Excerpt provided:
################

Disease pressure hampers valley; Klamath Basin suffers water
woes
By
MITCH LIES
Capital
Press
With dryland wheat yields hitting 90 bushels an acre
and some irrigated wheat topping 160 bushels, Eastern Oregon growers are
beaming over the 2010 wheat crop.
And then there's the price.
Wheat prices shot up recently after Russia announced
it was halting all wheat exports due to its poor crop.
"I fully expected $4 wheat, and it looks like we're
going to average $6," Sherman County wheat grower Darren Padget said.
"It's good to be wrong."
Other than some poor yields in the Willamette Valley
and a spotty outlook in the Klamath Basin, the 2010 wheat crop is coming
up roses for Oregon growers.
Oregon State University cereals specialist Mike
Flowers estimated yields as high as 20 percent above average in some
Eastern Oregon acreage, where the bulk of Oregon's crop originates.
"The cooler weather really helped them a lot," he
said.
"In a dryland region like Eastern Oregon, the moisture
from mother nature truly was a blessing," Oregon Wheat Growers League
Executive Director Tammy Dennee said.
Padget estimated dryland yields in the Wasco area were
averaging in the 60-bushel range.
"I think we all had visions of a little more grain,
with as much rain as we had, but we're satisfied," he said.
Some growers reported hitting 90 bushels, he said, a
yield rare among dryland growers.
Larry Price, a Malheur County wheat grower, was
calling the crop one of the best he's ever seen.
Price averaged about 150 bushels on his irrigated
acreage, with highs coming in over 160 bushels.
"Only one other time I saw some 165 bushel wheat,"
Price said.
Cool temperatures in June helped fill out the crop, he
said.
"We had 20 days in June where the temperature didn't
get over 70 (degrees Fahrenheit), and all the lower canopy tillers
filled out real well," Price said. "That's where all the additional
yield was."
In the Klamath Basin, where growers this week were
preparing to launch their harvest season, uncertainties over water
delivery contributed to some delayed planting and uneven irrigation --
uncertainties that are contributing to varied yields.
"It's mixed," Klamath Basin grower Mike Noonan said of
the Klamath yields. "Some crops look good. Some have been really hurt."
Yields were down slightly in the Willamette Valley,
where rainy, cool conditions in the spring contributed to heavy disease
pressure.
"We're about 5 to 10 percent less than what we would
have hoped for without the stripe rust pressure," Flowers said.
Especially in the northern end of the valley, growers
suffered yield loss to diseases, he said.
"The growers that got out there, treated and got the
disease under control did pretty well," Marion County Extension agent
Tom Silberstein said. "But in some cases, weather conditions prevented
people from treating when they needed to."
Flowers estimated as many as 200,000 acres were
planted to wheat in the valley, 6 to 7 times more than in a typical
year.
Statewide, Flowers said, Oregon growers planted just
under 1 million acres.
"The challenge now is storage," the wheat league's
Dennee said. "We don't normally have this volume."

################

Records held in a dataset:
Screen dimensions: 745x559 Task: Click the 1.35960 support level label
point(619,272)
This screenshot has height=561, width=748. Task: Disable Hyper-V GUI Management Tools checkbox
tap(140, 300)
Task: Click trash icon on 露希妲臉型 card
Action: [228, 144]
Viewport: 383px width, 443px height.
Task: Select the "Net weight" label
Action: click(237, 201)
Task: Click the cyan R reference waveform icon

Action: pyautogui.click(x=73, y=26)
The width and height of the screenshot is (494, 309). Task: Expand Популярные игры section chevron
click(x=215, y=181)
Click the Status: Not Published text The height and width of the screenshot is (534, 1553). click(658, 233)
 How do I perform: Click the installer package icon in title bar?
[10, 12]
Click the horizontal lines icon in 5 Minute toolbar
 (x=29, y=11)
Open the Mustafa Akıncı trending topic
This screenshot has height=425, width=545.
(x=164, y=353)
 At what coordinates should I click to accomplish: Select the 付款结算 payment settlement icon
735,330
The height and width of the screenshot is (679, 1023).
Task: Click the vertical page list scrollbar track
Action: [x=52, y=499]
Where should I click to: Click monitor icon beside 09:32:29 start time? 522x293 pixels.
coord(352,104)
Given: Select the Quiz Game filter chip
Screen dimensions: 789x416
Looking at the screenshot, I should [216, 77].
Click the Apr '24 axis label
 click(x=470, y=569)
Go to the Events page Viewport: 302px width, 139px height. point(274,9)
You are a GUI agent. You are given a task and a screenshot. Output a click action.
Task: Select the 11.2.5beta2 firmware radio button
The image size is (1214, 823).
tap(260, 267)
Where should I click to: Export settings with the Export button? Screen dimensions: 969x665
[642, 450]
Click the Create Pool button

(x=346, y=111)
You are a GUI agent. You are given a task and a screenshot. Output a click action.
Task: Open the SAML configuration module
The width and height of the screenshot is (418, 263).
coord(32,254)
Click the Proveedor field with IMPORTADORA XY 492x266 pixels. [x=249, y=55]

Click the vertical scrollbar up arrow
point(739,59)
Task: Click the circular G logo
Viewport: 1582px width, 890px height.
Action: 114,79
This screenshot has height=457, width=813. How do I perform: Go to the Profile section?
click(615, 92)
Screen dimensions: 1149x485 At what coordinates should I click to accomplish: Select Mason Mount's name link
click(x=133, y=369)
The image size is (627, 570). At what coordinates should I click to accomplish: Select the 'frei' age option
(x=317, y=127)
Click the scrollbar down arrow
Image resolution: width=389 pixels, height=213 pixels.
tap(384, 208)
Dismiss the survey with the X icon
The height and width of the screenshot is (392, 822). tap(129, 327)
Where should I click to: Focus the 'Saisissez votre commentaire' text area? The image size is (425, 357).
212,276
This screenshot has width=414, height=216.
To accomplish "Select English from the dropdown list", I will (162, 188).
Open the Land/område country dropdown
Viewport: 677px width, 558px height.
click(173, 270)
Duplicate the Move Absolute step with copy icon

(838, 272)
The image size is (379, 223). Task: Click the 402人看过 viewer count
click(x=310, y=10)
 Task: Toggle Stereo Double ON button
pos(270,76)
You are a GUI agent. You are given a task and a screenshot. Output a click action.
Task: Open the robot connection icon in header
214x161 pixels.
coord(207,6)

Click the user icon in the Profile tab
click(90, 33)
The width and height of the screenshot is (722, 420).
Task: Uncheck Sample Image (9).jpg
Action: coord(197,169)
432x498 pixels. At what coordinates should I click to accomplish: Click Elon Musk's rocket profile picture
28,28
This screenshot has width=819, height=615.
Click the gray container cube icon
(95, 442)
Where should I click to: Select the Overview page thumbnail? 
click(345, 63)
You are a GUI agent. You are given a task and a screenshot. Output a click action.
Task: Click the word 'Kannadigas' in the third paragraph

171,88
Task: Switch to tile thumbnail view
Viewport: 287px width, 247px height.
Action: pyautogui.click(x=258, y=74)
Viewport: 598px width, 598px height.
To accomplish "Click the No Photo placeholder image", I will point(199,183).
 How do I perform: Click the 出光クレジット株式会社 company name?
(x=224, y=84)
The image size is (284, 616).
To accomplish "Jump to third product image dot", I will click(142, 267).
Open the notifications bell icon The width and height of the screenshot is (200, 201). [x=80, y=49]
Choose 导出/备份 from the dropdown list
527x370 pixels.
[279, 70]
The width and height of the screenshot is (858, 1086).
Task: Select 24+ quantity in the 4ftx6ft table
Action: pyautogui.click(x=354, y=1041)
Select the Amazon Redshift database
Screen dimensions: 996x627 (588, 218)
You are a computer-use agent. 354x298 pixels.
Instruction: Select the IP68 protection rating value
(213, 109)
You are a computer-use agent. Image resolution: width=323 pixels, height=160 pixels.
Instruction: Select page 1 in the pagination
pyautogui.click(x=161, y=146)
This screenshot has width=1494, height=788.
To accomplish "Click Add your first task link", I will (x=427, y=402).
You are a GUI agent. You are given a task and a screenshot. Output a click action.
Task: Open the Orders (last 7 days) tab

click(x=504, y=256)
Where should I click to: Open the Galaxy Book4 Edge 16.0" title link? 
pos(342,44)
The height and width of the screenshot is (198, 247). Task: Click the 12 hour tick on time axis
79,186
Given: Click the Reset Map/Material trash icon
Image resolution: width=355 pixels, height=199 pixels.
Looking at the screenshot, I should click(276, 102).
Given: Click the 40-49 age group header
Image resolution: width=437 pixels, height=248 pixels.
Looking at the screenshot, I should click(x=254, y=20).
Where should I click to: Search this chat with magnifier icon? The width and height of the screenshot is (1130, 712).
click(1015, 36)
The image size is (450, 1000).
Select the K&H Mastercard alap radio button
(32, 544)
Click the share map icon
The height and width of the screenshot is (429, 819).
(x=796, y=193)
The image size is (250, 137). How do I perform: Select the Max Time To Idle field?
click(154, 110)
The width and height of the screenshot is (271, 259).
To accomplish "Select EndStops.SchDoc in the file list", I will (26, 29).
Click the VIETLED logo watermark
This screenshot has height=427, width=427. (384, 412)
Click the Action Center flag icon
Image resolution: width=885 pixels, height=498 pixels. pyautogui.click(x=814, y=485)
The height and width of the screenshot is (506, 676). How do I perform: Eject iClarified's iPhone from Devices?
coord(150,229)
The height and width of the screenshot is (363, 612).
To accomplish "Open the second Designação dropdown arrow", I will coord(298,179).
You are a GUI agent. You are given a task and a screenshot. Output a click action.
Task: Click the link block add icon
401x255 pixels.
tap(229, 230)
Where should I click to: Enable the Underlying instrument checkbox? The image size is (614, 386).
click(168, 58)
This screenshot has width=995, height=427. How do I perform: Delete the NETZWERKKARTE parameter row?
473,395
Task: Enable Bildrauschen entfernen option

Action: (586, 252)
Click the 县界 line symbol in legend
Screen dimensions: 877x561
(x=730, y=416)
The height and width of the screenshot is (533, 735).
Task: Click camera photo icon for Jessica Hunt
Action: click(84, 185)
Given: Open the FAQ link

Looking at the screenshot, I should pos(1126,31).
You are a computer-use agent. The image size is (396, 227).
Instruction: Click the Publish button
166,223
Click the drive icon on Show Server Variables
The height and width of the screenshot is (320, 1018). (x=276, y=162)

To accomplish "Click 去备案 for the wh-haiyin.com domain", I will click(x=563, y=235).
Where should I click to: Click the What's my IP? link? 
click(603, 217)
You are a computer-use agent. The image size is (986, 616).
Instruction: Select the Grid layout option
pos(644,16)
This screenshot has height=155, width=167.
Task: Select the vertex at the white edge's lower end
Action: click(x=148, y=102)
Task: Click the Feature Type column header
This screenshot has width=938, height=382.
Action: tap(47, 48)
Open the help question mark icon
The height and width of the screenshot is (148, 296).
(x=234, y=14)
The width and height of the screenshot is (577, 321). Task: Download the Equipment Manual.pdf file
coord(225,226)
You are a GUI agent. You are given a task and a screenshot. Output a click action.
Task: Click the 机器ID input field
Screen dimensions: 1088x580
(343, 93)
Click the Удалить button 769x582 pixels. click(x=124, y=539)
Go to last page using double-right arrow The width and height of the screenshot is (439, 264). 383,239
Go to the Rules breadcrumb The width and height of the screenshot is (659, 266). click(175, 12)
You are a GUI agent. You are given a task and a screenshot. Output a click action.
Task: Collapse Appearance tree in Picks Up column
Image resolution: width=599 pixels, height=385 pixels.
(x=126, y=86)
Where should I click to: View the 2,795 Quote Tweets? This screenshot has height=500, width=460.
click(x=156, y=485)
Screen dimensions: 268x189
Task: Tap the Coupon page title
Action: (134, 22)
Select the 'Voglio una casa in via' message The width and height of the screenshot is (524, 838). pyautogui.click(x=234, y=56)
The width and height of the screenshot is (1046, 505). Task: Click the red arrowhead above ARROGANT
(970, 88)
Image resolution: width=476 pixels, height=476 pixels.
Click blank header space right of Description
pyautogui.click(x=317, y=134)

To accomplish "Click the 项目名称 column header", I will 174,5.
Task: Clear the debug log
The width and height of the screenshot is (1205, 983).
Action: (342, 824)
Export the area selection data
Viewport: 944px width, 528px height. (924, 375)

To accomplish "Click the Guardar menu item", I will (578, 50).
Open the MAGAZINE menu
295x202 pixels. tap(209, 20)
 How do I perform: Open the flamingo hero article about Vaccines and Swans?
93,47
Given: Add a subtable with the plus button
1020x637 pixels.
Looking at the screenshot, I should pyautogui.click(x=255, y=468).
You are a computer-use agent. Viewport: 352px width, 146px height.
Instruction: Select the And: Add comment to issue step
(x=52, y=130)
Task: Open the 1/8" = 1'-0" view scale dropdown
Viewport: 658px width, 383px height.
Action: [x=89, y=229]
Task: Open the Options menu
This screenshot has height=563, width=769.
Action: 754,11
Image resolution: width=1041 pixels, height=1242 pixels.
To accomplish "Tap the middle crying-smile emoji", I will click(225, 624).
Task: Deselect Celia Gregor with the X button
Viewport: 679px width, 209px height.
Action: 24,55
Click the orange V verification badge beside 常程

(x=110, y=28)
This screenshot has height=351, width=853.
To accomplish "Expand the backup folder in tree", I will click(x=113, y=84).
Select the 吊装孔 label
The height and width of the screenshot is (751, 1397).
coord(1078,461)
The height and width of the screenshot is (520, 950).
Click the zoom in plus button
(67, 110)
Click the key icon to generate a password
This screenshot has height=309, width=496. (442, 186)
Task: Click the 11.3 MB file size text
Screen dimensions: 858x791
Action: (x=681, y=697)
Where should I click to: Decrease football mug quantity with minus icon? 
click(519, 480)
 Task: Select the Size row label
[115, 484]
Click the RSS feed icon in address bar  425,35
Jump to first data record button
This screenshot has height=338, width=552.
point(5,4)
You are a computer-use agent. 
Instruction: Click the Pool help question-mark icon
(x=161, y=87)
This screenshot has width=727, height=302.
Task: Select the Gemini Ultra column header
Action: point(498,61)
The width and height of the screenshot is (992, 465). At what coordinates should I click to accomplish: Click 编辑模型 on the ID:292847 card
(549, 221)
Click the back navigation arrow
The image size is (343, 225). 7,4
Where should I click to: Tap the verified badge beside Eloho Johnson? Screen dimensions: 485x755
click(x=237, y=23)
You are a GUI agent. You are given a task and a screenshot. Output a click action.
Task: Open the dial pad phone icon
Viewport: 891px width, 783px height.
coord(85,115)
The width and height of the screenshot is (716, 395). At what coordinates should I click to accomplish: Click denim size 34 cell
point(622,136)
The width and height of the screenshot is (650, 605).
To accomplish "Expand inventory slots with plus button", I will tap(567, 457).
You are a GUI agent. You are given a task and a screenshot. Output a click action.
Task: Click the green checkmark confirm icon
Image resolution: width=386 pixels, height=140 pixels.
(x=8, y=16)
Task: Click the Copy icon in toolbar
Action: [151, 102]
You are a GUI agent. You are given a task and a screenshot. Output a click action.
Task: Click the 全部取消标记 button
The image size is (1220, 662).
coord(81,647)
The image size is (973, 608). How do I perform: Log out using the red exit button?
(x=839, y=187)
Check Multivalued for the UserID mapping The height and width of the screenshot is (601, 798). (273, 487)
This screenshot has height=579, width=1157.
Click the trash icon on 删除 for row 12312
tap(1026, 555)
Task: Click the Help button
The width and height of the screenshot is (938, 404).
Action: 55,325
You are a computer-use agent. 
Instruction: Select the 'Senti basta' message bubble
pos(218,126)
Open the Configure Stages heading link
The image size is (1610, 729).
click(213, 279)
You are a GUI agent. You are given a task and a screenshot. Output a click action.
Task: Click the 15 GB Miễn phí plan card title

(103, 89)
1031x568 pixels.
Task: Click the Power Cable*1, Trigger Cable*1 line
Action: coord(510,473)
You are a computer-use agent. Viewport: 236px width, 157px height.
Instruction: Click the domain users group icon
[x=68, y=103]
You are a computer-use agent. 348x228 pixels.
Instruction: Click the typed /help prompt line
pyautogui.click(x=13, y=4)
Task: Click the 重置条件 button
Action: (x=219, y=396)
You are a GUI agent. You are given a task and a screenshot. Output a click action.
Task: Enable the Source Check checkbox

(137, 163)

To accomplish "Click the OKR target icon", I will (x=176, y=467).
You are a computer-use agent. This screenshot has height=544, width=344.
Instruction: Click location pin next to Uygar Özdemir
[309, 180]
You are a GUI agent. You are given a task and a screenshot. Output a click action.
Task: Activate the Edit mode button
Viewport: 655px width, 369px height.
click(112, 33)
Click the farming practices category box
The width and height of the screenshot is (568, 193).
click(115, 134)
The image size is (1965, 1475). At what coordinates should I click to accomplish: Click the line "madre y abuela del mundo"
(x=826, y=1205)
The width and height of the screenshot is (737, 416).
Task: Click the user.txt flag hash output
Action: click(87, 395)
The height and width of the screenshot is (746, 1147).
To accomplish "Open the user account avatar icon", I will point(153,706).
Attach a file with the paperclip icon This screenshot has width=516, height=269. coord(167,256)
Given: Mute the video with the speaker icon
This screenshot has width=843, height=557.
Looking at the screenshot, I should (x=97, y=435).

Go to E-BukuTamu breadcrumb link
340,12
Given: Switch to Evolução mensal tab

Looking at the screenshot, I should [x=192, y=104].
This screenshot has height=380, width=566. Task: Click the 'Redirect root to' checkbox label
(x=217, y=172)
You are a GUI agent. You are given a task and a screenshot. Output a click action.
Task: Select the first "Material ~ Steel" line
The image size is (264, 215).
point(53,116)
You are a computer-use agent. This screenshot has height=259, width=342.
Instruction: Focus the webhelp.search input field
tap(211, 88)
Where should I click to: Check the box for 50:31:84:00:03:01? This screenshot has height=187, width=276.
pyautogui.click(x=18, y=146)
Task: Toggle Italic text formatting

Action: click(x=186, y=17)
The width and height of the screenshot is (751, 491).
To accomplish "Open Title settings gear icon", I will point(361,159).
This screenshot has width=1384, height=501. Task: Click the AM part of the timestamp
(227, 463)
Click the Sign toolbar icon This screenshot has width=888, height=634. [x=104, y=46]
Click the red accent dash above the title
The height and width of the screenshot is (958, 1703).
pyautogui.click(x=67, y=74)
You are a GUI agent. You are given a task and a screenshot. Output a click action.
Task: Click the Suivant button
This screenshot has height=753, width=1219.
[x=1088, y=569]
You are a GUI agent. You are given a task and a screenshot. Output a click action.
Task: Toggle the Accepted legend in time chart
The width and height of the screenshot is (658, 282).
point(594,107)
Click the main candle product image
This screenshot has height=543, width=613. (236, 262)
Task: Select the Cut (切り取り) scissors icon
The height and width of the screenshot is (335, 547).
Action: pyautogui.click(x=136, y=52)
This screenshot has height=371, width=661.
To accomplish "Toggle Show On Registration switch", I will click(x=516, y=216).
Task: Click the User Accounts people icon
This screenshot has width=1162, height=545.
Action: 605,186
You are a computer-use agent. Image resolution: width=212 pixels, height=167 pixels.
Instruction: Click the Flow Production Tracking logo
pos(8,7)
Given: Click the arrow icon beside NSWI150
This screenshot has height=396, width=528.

################

Copy everything from "Disease pressure hampers" down to "2010 wheat crop." in the article on Oregon's 2010 wheat crop, switching "Eastern Oregon" to "Central Oregon" wherever it appears. Rely on the article alone.

Disease pressure hampers valley; Klamath Basin suffers water
woes
By
MITCH LIES
Capital
Press
With dryland wheat yields hitting 90 bushels an acre
and some irrigated wheat topping 160 bushels, Central Oregon growers are
beaming over the 2010 wheat crop.